Everyone should play his assigned role or we all become victims. Sanwo-Olu did well intercepting and rescuing those girls; the Imam did his own with the thoughtful sermon to the right people; I am doing mine writing this. And, tomorrow in Ibadan, I am presenting a book, a 272-page compendium of 53 (out of 539) articles so far published as Monday Lines. The title is ‘Cowries of Blood.’ Distinguished Professor Toyin Falola, with uncommon grace, did two reviews of the work for reading tomorrow. As we continue to interrogate the Nigerian problem, agonizing over how we arrived at this island of shipwrecks, and how to survive it, my eyes caught a paragraph in one of the engaging reviews. It fits what I do here on this topic of a nation of refugees and of endangered kids on dusty streets. Hear Falola: “Through Cowries of Blood, we receive the confirmation of one of our biggest suspicions: that the Nigerian state is extorting its citizens.
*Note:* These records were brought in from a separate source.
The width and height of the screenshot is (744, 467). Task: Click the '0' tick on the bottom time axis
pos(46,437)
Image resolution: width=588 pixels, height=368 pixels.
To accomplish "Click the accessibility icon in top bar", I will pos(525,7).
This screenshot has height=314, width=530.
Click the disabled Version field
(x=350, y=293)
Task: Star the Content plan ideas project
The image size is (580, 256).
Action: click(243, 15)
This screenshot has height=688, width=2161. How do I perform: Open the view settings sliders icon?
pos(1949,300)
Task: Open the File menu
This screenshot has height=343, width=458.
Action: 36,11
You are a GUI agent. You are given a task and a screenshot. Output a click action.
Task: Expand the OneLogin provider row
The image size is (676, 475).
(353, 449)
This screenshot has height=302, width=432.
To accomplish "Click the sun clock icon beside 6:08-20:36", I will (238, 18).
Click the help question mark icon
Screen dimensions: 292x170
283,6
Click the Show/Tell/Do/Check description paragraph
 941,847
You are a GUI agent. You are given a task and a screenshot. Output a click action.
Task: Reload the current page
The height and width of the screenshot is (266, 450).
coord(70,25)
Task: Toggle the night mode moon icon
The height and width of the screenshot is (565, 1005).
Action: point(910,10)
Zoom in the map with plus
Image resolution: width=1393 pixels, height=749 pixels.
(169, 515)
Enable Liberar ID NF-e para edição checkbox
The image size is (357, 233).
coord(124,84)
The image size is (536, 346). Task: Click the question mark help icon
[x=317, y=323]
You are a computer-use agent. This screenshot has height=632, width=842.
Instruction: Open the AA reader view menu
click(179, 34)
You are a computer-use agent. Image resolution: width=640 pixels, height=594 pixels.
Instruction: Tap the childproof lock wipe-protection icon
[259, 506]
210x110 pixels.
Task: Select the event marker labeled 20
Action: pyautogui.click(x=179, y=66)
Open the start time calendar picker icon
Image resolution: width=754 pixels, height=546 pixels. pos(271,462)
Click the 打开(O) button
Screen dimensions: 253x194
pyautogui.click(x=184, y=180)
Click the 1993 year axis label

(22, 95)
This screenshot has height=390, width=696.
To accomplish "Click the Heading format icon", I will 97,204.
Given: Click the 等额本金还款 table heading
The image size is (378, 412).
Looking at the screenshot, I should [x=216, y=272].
In this case, not by monetary means but through their blood — their lives, their properties. The price Nigerians pay for being Nigerians. What a conundrum! That a people have to pay dearly for being citizens of a nation. In a world where people are entitled to some benefits for being citizens of their countries, Nigerians live in constant fear, raised heartbeats and palpitations, fearful of who would be forcefully asked to give the bloodied cowry next.” Farooq Kperogi, in a chat with me last week, described Falola as “Africa’s most prolific scholar… (who) has written more books than any African alive.” So, when an elephant like that speaks to our issues, our forest must keep quiet and listen. We were told before we were born that kola nut ripens in the mouth of elders. That is what Falola has done in the reviews, cracking the codes and de-encrypting the password to our collective safety. The time to save ourselves is now.